Introduction (25 sec)
Hello everyone, thank you for being here today.
I’m 林穎沛 from the Itron Robotics Team at National Chiao Tung University.
Today, I’ll walk you through how we built our system for the competition, including code structure, image pipeline, major challenges we faced and finally, the results we achieved in simulation.
Code structure (50 sec)
Our program is modular, with each component handling a specific task.
ItemManager is responsible for storing detected item data.
VisionHandler manages image processing and includes ArTagDetector, for reading AR tag data from images, CameraHandler, to interface with the camera and manage calibration,
and ItemDetector, which applies our YOLO model.
Navigator is in charge of planning and executing movements.
This structure makes it easier to debug, and also allows for flexibility in testing different models or detection strategies.
Image pipeline (60 sec)
Here’s how our image pipeline works.
First, we use camera handler to get the raw image, then distort the image based on the camera calibration parameters.
After, the undistorted image is passed to the artag detector to extract the AR tag information and use that to crop the image to the area of interest.
Next, the cropped image is passed to the item detector, which uses a yolo model to detect items. Preprocessing steps such as resizing and normalization make sure the image is in the correct format to the model.

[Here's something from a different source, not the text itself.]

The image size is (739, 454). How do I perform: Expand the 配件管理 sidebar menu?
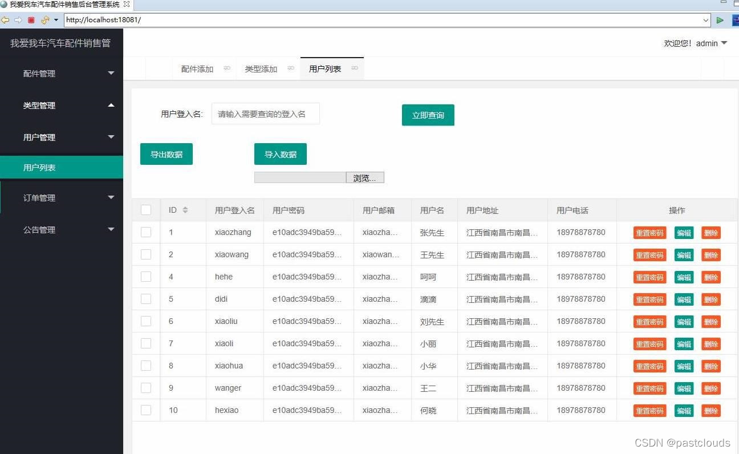pos(62,73)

After the reference, the model returns a list of detected items with their bounding boxes and confidence scores.
Then, in postprocess, we filter out low confidence detections to ensure only reliable items are considered by setting a threshold.

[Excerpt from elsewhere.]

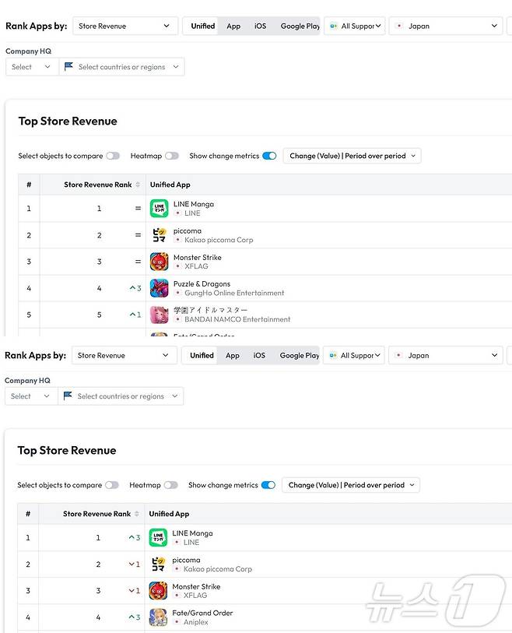
Task: Switch to iOS tab in upper panel
Action: (260, 26)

Finally, we apply weighted box fusion instead of non-maximum suppression to merge overlapping bounding boxes for more accurate results.
Challenge and Solution (60 sec)
Of course, the process wasn’t without obstacles.
First, Programming Mannual has no detail about KiboRpcService class, we couldn’t import service api properly at first. We ended up decompiling the sample APK using Android Studio, which helped us understand how the class worked and integrate it into our project.
Second, the online simulator sometimes fail without any log, or any error message, which make us extremely hard to find the bug. We had to test repeatedly, narrowing down the error line by line through try and error.
Third, training yolo models on local laptop is extremely slow. We reached out to professors and some institutes for help and eventually gained access to some fancy gpu, allowing us to train larger models in reasonable time.
Test result (60 sec)
For the test result, we observe there’s a drop at version 1.2.0 when we modified the scanning strategy to combine areas 2 and 3 and also increased the camera’s distance from the area surface.
The idea was good, but the model at that point couldn’t handle the blur target well enough.
So we expanded the dataset and upgraded the model to better handle the new conditions. Our average score increased again in later versions.
In our final version 1.3.5, we achieved an average score of 286.8 points, with 99% detection precision across 30 simulation runs.
And that’s everything I wanted to share. Thank you for listening.